21. The method according to claim 18, wherein the 13C-labeled dopamine decarboxylase substrate is administered intravenously or orally.

22. The method according to claim 18, wherein the exhaled 13CO2 is measured spectroscopically or with a mass analyzer.

23. The method according to claim 22, wherein the exhaled 13CO2 is measured by infrared spectroscopy.

24. The method according to claim 18, wherein the exhaled 13CO2 is measured over at least three time periods to generate a dose response curve, and the levodopa metabolic capacity is determined from the area under the curve.

25. The method according to claim 24, wherein the exhaled 13CO2 is measured over at least two different dosages of the 13C-labeled dopamine decarboxylase substrate.

26. The method according to claim 18, wherein the exhaled 13CO2 is measured during at least the following time points: to, a time prior to ingesting the 13C-labeled dopamine decarboxylase substrate; t1, a time after the 13C-labeled dopamine decarboxylase substrate has been absorbed in the bloodstream of the subject; and t2, a time during the first elimination phase.

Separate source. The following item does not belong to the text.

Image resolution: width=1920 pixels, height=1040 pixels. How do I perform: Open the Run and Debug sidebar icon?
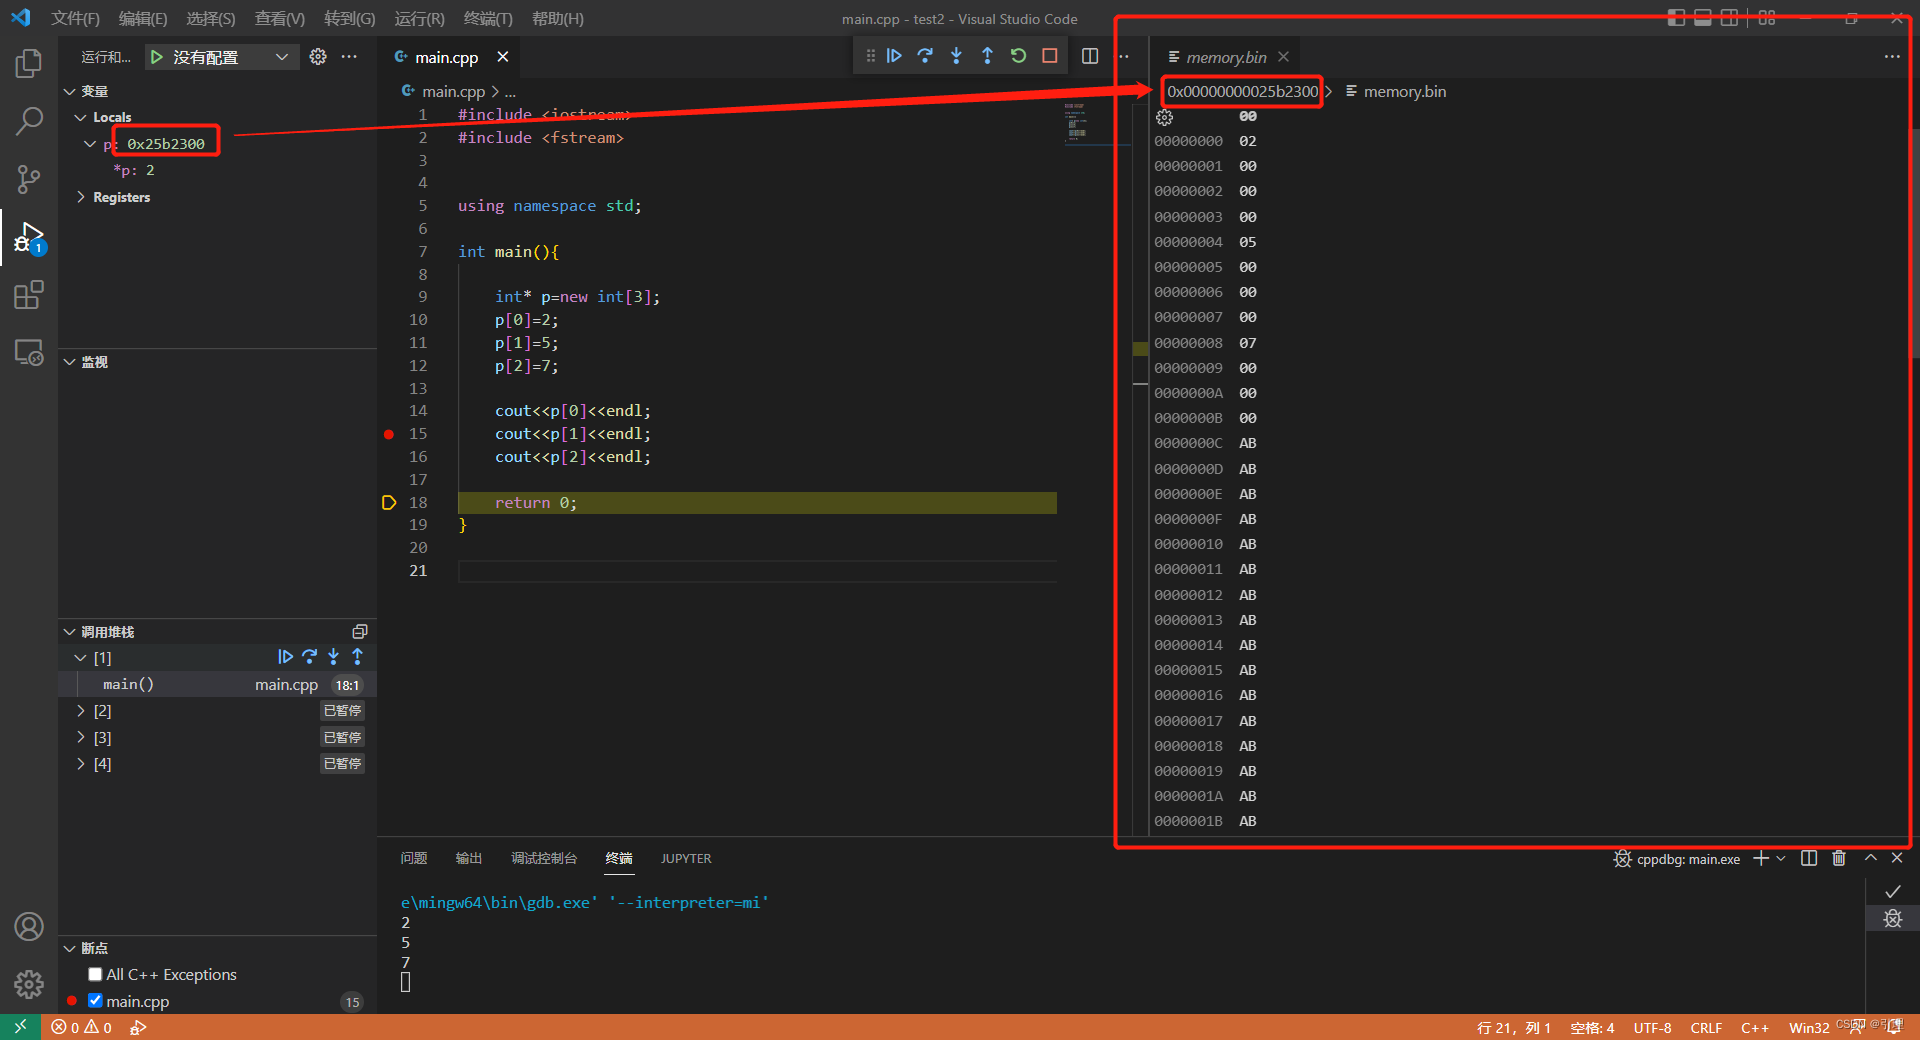(29, 237)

27. The method according to claim 26, wherein the levodopa metabolic capacity is determined from as the a slope of δ13CO2 at time points t1 and t2 calculated according to the following equation: slope=[(δ13CO2)2−(δ13CO2)1/(t2−t1)- wherein δ13CO2 is the amount of exhaled 13CO2.

28. The method according to claim 18, a levodopa inhibitor is administered to the subject before administrating a 13C-labeled dopamine decarboxylase substrate.

29. A kit comprising: a 13C-labeled dopamine decarboxylase substrate; and instructions provided with the substrate that describe how to determine 13C-labeled levodopa metabolic capacity in a subject.

30. The kit according to claim 29, wherein the 13C-labeled dopamine decarboxylase substrate is 13C-labeled levodopa.

31. The kit according to claim 29, further comprising at least three breath collection bags.

32. A kit comprising: a 13C-labeled dopamine decarboxylase substrate and at least one least one dopamine decarboxylase inhibitor; and instructions provided with the substrate that describe how to determine determination of the inhibitor dosage and timing of the inhibitor administration in a subject.

33. The kit according to claim 32, wherein the 13C-labeled dopamine decarboxylase substrate is 13C-labeled levodopa and the inhibitor is carbidopa.

34. The kit according to claim 32, further comprising at least six breath collection bags.